Figure 5. SMAD3 K53/K333 methylation is essential for its membrane localization.

(A) Membrane and cytosolic fractions from MDA-MB-231^SMAD3–/– cells stably transfected with WT SMAD3 or SMAD3 K53/333R plasmids were collected and subjected to IB analysis. (B) Membrane fractions from MDA-MB-231^SMAD3–/– cells stably transfected with WT SMAD3 or SMAD3 K53/333R plasmids and treated with TGFB1 (5 ng/mL) were collected and subjected to IB analysis. (C) MDA-MB-231^SMAD3–/– cells were stably transfected with WT SMAD3 or SMAD3 K53/333R plasmids and treated with TGFB1 (5 ng/mL).
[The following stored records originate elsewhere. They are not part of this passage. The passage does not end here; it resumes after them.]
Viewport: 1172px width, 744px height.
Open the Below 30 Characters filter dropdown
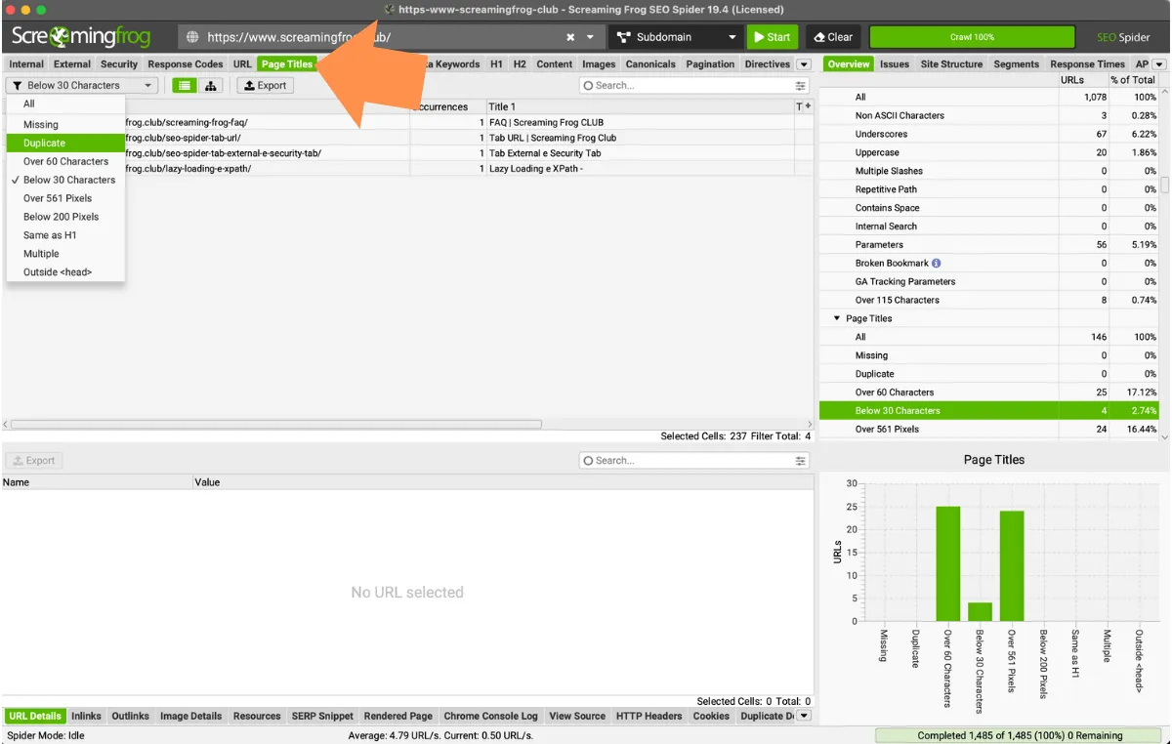tap(82, 86)
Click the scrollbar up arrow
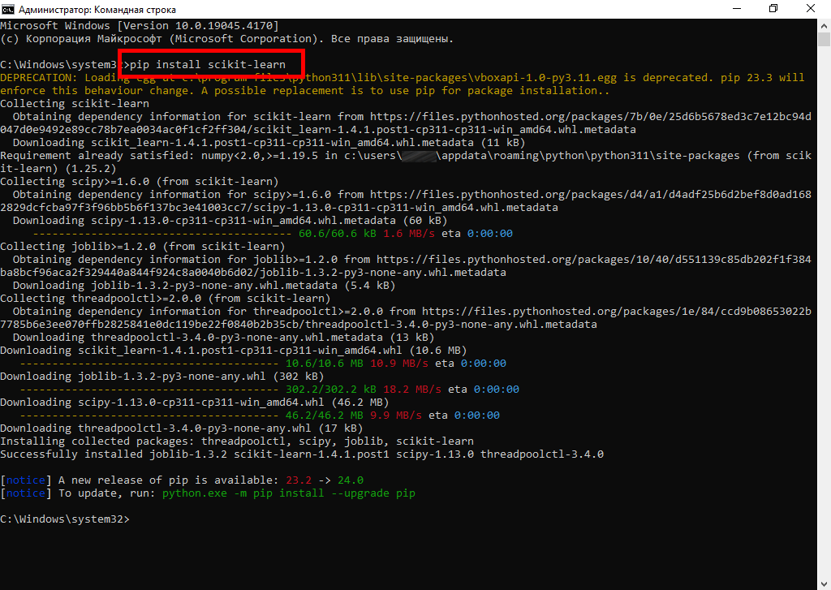Image resolution: width=831 pixels, height=590 pixels. (x=824, y=23)
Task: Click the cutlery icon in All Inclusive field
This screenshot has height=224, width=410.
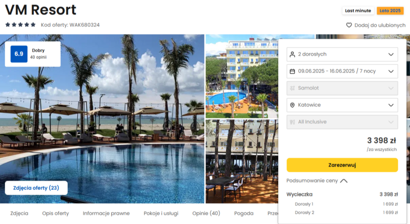Action: [292, 122]
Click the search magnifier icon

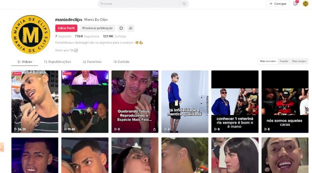coord(184,4)
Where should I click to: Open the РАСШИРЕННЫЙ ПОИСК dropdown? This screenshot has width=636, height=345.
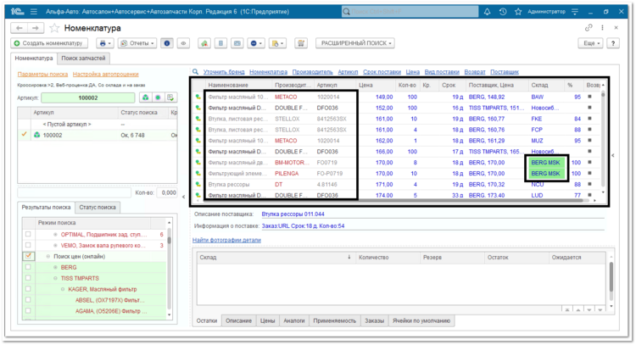(x=355, y=43)
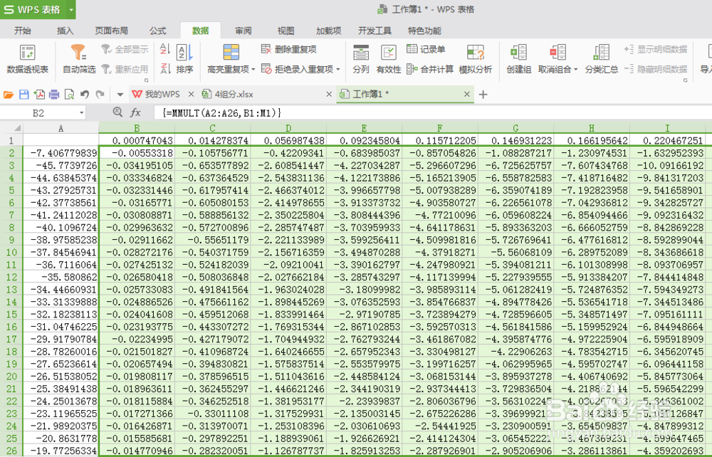The width and height of the screenshot is (712, 457).
Task: Click the Save icon in quick access bar
Action: [x=25, y=94]
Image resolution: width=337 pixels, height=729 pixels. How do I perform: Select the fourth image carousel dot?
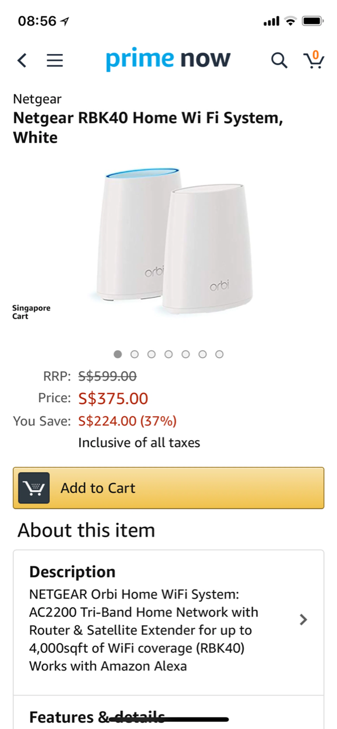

IF images show the cellular localization of SMAD3. Scale bar: 10 μm. (D) Membrane and cytosolic fractions from MDA-MB-231 cells silenced with control or EZH2 shRNA (no. 1) were collected and subjected to IB analysis. (E) HEK293T cells were transfected with WT HA-SMAD3 or HA-SMAD3 K53/333R plasmids and treated with TGFB1 (5 ng/mL), and WCEs were collected for IP with anti-HA antibody, followed by IB analysis. (F) HEK293T cells were silenced with control or EZH2 shRNA (nos. 1 and 2), and WCEs were collected for IP with anti-SMAD3 antibody, followed by IB analysis. (G) Co-IP of endogenous SMAD3 from MDA-MB-231 cells transfected with EZH2^WT or EZH2^H689A, followed by IB analysis. (H) Co-IP of endogenous SMAD3 from MDA-MB-231 cells transfected with EZH2^WT or EHZ2^Y641H, followed by IB analysis. All immunoblotting was performed 3 times, independently, with similar results.